На Синицыне загорелась фуражка. Он швырнул ее на бегу. Гаврюшин рвал с себя тлеющую форменку. Пока он стаскивал ее одной рукой (другая держала винтовку), форменка занялась огнем и опалила ему волосы. Тимчук бросился на помощь Гаврюшину. Преследуемые огнем по пятам, с обожженными лицами и руками, они кинулись с разбегу в воду. Спустя минуту пожар овладел всем берегом Шатухи.
Все трое погрузились в реку по самые плечи, но дым настигал их и тут, душил, ел глаза. Держа оружие над головой, скользя и оступаясь на неровном дне, Синицын, Тимчук и Гаврюшин спешили вниз по течению (это была теперь единственная дорога к океану), стараясь держаться на равном удалении от обоих объятых пожаром берегов.
Всходило солнце, наступило утро, но черная стена дыма, прорезаемая, как молниями, языками пламени, скрывала солнце возвращала ночь. Красный отсвет ложился на воду, на камыши, на песчаную косу, вспыхивал в брызгах морского прибоя, воздух сделался горячим, сухим и струился, как из печи.
Всем троим не давала покоя мысль: не случилось ли беды бухте? Сейчас — утро; значит, поджог был совершен ночью, когда все спали… Если часовые не успели вовремя поднять тревогу… Синицын стиснул зубы.
Шагая по пояс в воде, они приблизились к левой протоке, где река мелела, как вдруг Гаврюшин вскрикнул. Из камышей, которыми густо заросла протока, показался человек в коричневой китайской кофте. Он шел чуть пригнувшись, держа в руке большой бидон. Что было в нем: керосин, бензин? Так вот за кем охотились они столько времени! А где остальные?
Человек в кофте поднял голову. В смешанном свете утра и начинающих гореть камышей Синицын разглядел его лицо. Это… это был Пак-Яков.
Все походило на галлюцинацию. Синицын закрывал и открывал глаза, но человек, который был убит, чье обезглавленное тело он сам видел, продолжал двигаться в камышах.
Неудачи преследовали Илью Дергачева.
После случая с моряком Ху Чи переменился к нему, сделался недоверчивым, придирчивым. Смерть моряка, по всем расчетам, должна была выглядеть несчастным случаем и не вызывать подозрений. Тем не менее за фанзой на Черной сопке начали следить — ею нельзя было больше пользоваться, и даже был обнаружен тайничок под фанзой с выходом на тропу.

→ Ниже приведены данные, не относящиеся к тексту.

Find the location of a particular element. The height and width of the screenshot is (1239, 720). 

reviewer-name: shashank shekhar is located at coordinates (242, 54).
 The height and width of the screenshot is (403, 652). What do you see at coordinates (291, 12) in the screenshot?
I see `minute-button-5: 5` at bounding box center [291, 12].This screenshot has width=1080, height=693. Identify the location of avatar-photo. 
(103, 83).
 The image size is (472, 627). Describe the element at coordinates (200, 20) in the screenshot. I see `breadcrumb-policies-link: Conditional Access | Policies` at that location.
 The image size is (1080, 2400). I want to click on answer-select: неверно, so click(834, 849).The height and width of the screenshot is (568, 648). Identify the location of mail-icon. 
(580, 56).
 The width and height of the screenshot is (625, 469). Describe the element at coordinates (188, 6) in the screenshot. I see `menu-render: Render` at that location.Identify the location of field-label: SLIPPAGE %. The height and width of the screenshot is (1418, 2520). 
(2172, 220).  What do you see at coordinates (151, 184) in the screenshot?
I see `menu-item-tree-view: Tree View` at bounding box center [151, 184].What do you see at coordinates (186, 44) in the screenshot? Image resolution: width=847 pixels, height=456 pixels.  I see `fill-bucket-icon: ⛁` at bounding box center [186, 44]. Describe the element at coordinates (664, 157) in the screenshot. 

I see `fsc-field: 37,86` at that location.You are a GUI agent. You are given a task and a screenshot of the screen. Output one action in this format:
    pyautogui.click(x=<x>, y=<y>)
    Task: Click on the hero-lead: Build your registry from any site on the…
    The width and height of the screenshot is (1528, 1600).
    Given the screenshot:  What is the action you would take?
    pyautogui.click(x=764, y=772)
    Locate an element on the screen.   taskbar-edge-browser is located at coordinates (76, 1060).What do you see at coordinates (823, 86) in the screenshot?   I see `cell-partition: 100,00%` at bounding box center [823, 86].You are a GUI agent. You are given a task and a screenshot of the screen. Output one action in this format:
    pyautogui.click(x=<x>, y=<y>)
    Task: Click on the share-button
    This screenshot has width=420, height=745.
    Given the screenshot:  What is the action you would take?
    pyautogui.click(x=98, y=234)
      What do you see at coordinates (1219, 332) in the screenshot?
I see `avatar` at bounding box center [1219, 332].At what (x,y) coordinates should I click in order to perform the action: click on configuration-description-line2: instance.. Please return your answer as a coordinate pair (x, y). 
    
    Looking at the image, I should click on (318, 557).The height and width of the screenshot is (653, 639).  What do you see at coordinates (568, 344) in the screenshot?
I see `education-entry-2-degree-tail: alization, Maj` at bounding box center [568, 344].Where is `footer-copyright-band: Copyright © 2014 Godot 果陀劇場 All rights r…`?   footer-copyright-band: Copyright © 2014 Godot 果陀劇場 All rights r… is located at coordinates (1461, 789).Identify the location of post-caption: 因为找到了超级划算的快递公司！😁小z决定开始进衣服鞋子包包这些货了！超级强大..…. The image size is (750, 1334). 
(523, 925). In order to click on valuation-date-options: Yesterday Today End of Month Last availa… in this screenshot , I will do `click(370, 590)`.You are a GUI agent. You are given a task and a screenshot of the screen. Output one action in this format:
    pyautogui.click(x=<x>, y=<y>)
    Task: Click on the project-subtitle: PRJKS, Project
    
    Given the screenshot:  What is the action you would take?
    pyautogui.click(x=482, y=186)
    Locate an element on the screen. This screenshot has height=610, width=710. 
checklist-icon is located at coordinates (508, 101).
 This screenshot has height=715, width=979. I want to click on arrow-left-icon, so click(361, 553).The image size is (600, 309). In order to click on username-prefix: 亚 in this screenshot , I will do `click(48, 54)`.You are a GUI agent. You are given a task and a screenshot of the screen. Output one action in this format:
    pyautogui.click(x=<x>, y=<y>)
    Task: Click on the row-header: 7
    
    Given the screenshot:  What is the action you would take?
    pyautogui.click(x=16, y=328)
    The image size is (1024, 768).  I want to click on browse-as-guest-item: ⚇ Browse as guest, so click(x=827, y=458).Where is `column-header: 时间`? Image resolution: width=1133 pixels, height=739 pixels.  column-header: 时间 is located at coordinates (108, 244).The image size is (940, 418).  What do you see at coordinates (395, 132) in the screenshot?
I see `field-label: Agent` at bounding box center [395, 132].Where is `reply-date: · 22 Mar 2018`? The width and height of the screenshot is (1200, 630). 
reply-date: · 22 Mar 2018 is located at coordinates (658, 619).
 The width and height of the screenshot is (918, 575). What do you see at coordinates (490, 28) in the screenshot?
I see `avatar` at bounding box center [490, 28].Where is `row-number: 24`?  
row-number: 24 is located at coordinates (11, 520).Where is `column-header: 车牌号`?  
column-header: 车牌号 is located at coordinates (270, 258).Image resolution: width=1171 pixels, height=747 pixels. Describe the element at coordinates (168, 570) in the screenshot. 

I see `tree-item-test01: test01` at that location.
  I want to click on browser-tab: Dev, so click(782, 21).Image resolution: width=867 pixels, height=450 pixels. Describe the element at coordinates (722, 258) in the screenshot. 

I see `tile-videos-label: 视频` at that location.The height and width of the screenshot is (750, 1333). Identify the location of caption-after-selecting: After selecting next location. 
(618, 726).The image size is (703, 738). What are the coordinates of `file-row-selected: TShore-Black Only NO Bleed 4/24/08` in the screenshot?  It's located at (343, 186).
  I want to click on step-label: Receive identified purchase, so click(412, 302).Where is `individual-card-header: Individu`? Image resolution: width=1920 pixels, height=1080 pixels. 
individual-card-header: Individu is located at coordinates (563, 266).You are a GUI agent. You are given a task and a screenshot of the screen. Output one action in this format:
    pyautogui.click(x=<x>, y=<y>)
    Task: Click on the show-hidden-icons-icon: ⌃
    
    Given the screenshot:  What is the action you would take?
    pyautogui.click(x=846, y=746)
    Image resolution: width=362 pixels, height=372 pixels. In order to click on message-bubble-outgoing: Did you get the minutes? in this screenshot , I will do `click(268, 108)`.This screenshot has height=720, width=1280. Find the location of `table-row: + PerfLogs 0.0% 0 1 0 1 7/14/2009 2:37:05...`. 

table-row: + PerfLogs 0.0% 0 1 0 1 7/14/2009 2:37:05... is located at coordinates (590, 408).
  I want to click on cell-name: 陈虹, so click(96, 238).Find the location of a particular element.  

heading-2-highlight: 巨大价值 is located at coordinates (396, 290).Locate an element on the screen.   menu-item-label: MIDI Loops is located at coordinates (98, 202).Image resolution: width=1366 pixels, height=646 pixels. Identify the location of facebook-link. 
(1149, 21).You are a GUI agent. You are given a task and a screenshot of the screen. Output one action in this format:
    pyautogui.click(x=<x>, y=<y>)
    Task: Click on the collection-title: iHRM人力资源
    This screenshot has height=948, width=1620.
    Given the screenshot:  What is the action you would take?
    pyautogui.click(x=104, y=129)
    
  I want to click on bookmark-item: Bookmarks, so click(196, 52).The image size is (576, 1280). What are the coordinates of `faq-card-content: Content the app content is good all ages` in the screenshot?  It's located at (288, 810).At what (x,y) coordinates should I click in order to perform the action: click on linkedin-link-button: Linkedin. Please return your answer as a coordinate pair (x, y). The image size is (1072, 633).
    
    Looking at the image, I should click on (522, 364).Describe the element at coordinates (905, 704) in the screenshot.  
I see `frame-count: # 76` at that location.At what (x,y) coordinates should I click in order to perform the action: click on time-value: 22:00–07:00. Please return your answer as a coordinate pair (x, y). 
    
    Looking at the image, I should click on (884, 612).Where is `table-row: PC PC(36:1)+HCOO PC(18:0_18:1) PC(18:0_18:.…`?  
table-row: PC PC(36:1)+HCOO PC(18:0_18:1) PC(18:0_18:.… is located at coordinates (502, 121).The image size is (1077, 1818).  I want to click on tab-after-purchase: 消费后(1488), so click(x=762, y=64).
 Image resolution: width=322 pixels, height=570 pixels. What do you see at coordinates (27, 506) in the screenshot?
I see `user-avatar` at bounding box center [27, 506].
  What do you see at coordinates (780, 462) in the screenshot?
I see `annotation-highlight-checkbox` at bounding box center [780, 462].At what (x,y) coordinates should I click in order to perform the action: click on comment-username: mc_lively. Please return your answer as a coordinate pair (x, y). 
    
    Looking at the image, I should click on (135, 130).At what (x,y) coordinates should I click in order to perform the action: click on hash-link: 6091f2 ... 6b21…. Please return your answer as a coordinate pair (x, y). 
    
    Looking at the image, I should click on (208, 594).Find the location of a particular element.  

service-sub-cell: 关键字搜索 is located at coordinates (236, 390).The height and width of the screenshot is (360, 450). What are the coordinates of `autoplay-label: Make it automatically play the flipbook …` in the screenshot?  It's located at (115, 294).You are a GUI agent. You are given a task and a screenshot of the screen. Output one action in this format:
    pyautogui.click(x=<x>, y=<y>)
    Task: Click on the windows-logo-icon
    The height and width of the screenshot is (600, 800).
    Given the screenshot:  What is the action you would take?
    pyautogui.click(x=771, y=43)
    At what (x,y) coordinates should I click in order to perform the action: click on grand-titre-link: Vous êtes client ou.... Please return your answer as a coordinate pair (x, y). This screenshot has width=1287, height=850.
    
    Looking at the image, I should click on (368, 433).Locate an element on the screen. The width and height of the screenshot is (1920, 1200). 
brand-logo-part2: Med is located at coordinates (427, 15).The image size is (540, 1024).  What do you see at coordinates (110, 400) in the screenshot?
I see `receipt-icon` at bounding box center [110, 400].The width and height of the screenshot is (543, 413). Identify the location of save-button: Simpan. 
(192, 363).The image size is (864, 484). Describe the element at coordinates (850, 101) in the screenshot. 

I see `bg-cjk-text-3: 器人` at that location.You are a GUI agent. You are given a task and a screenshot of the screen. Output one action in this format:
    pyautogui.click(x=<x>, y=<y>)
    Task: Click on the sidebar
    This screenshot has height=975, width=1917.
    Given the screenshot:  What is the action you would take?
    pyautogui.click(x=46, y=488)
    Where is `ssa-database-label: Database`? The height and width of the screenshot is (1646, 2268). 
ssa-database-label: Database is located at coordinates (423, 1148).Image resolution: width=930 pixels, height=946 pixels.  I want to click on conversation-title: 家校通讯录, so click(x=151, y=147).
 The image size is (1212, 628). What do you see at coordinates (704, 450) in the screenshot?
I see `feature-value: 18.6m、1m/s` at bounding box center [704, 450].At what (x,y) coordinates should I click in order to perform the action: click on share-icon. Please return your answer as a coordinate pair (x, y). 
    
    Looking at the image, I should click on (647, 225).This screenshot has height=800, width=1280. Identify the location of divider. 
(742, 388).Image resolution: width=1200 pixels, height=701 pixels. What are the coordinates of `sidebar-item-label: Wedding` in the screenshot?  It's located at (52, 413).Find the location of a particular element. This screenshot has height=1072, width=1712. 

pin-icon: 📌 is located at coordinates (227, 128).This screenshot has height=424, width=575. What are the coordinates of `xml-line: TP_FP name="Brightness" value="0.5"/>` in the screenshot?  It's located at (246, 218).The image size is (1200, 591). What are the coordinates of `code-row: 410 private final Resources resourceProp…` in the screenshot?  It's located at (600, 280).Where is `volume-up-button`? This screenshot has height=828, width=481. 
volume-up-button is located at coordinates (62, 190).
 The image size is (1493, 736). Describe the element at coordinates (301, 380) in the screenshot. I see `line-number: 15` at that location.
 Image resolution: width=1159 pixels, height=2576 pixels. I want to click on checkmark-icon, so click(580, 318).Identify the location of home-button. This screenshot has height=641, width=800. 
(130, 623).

День ото дня Ху Чи становился подозрительнее и злее. Это он приказал сбросить упорствующего моряка в море, а теперь винил в этом Илью. Все теперь не нравилось Ху Чи. Взять, например, затею со змеями или с камнями, которые скатывали на тропу, чтобы помешать морякам следить за фанзой. Затею со змеями в расщелине скалы одобрили оба: Ху Чи и его помощник (Илья прозвал его Желтоглазым), а камни сбрасывал не Илья, а Желтоглазый, но теперь оба говорили, что все это было пустой тратой времени: Илье бы только нажраться да на боку лежать. Их было двое, Илья — один, ему приходилось молчать.